Deduping Enhancements
Back to
Dedupe Group page
Vision
In order to better coordinate the scanning workflow for the libraries involved with the Biodiversity Heritage Library (BHL), avoid duplication, and allow for more participating institutions, it is necessary that the, now separate, monograph de-duplication tool and the serial bid list are combined to form a master list of monograph and serial titles. Such a master list would allow users to work with one discrete title set at a time, i.e. a union catalog with artificially separate sections for monographs and serials. Within each section users should be able to place "bids" on titles to claim them for scanning, manually merge like titles together to form a single record, and identify duplicate volumes before scanning, hereby referred to as the process of "deduping". The system should be designed to absorb fresh bibliographic data from contributing institutions at different times without jeopardizing the integrity of the existing database and invalidating bids or merges previously placed.
Rationale
- The system shall allow users to place bids on serial titles they intend to scan
- The system must automate title deduping as much as possible.
- The system shall identify potential monographic and serial title duplicates according to various bibliographic criteria (OCLC number and title; title and volume; etc.)
- The system shall predict likely matches for monographs that can be later verified manually.
- The system shall allow users to manually merge records for the same title where automated title merging fails.
- The system shall allow users to upload a list of bids for monographs and serials in .xls file format (and permit other formats as well).
- The system shall report exceptions in the process of batch bidding where no bid could be successfully placed on a given title as derived from the file uploaded.
- The system shall allow for singular deduping of monographic series by using MARC fields to trace monograph and serial titles
- The system shall allow users to add or subtract single volumes or monographs to/from tool (e.g. remove a volume that was rejected by the scanning center)
- The system shall communicate with the BHL Portal so that items scanned and ingested into the Portal from non-BHL partner institutions are included and marked appropriately within the master list.
- The system must assimilate the work that has already been completed on the serial bid list and monograph deduplication tool as they exist in their present state. Within each of the current tools, significant progress has been made to merge like titles and clean up records.
Glossary
Bid: a claim placed on a title, or series of volumes within a title, indicating that a given institution will scan the item(s). Bids can be revisited after the process of scanning to indicate what intended claims were not fulfilled.

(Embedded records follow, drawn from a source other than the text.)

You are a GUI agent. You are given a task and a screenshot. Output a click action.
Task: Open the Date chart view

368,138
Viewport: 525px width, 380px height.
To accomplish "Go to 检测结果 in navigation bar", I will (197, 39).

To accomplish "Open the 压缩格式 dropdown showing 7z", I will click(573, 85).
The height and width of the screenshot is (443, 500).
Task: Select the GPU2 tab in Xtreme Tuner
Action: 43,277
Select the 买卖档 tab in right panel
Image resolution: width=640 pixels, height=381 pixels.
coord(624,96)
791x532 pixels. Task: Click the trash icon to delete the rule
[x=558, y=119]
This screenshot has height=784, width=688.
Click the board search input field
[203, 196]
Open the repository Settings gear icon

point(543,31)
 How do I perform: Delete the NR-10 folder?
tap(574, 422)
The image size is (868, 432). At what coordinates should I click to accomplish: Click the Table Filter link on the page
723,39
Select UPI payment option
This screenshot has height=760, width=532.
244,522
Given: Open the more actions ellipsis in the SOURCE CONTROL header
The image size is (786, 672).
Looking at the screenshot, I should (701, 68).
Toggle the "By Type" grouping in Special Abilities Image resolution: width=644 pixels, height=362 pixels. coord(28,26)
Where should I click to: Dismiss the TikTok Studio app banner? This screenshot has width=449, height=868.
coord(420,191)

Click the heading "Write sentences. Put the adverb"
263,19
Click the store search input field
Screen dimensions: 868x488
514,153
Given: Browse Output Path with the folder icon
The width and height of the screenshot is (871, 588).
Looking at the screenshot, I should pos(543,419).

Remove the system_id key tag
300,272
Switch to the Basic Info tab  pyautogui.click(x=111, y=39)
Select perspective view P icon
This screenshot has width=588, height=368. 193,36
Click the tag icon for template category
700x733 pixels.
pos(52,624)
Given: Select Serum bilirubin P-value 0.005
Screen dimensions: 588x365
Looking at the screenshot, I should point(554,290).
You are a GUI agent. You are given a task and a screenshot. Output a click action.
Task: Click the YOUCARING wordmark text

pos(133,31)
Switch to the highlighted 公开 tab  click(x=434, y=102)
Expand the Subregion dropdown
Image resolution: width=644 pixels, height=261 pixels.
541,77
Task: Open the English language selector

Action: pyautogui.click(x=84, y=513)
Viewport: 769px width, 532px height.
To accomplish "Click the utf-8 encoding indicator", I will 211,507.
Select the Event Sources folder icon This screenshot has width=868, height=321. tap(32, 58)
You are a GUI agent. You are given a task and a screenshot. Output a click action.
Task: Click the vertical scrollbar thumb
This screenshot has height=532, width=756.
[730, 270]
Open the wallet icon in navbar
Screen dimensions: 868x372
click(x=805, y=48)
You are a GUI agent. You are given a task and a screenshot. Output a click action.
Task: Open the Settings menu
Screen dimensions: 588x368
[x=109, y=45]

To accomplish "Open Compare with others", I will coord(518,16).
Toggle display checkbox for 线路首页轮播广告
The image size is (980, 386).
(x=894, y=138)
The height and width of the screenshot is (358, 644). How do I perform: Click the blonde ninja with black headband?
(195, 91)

Bid List: Union catalog of serial titles assimilated from each of the BHL participating institutions.
Deduper: The tool used to identify potential duplicates in the monograph scanning workflow.
Deduping: Identifying potential duplicates before they are sent to be scanned.
Full Bid: this is finite; for serials, the run of a serial title is finite and closed, you have the entire run, and you will bid and scan it.
Merging: manually merging records together that represent the exact same title - due to cataloging inconsistencies between institutions, these records could not be automatically merged.
Partial Bid: this enables the user to claim a portion of the title, and to edit and close out the bid after their scanning process is complete.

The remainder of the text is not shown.